In less than a week we had the two huts in place along with stoves for heating, cooking, and melting ice to use as drinking water. Our two small stoves, burning diesel fuel, made me realize how little it takes to pollute our environment. Within a short time, the endless snow and ice around our living space was coated with black soot. It helped me to understand the impact a million gas burning cars and hundreds of coal fired plants generating electricity has on the quality of air we breathe in our cities and throughout our country. City folk must have lungs the color of the blackened snow.
Rounded buildings work much better in this cold, windy climate than those with a flat side like a regular house. The wind blows up and over their tops. Once all our buildings were complete we were quite warm and cozy. It wasn’t long before our home was further insulated by snow and ice particles that drifted over the huts.
We staked out an airstrip less than a mile away and began work. We organized ourselves, working 4 hours on and 4 hours off, keeping at the airstrip building task 24 hours a day, seven days a week. We seldom shut the engines off on our two small caterpillars. We used the Cats to pull an ice pulverizing machine up and down the landing strip breaking the ice into smaller and smaller particles and then compacting all with a heavy roller. Hard work, but at least I wasn’t expected to kill Koreans. For that I am forever grateful.
We had instruments to test the depth and degree of hardness of the airstrip to see if it would support a wheel landing of a C-47. Once the desired hardness was reached, we radioed the pilot at Thule airbase to give it a try. He arrived in an unloaded plane and safely landed, took off, and landed again on wheels rather than skis without incident. I guess we, like our former president, could say: “Mission accomplished.”

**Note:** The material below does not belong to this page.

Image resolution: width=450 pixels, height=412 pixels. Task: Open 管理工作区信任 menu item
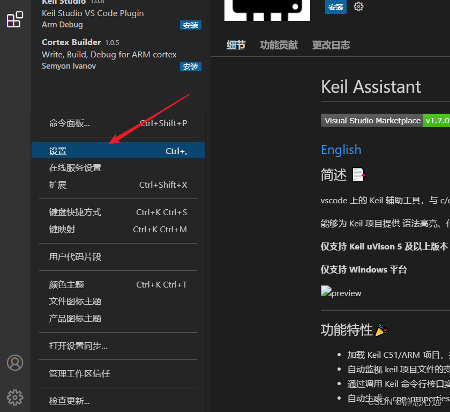tap(118, 373)
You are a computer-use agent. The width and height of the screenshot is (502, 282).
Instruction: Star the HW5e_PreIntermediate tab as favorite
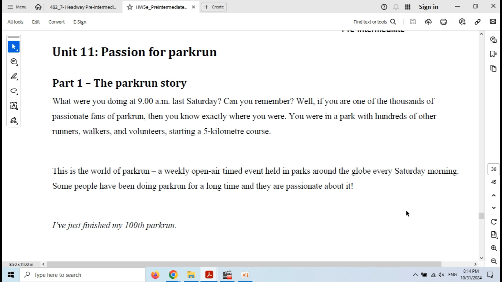[x=130, y=7]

My time spent in on the ice cap was beneficial. I learned a lot about myself, blooming like a cherry tree in the far north. We pushed ourselves to the limit working on the airstrip. This calls for more than physical strength. It calls for discipline and mental toughness with little time to think about girls. I found what it was like to live in close quarters with a group of men with different personalities. We couldn’t escape so we had to learn to live with each other’s way of being. It was a happy time for me in lots of ways. They even baked a cake to celebrate my 22nd birthday. This reinforced my experience that happiness doesn’t come from things, but from how we feel about ourselves inside and from our relationship with others.
The dangers that we met in that frozen part of the world helped me to see that we are part of nature not its master. Life there was one of survival unencumbered by a truckload of things that clutter our lives and keep us from being who we really are. And who are we really? I remember what an woman told me once: “I am just an old woman trying to live simply and be loving toward myself and others.”
All paths, in the end, lead to the same graveyard. Living in the far north taught me to follow a path that allowed me to wake up, be present and in touch with my heart. Please tell me, what else is there in life?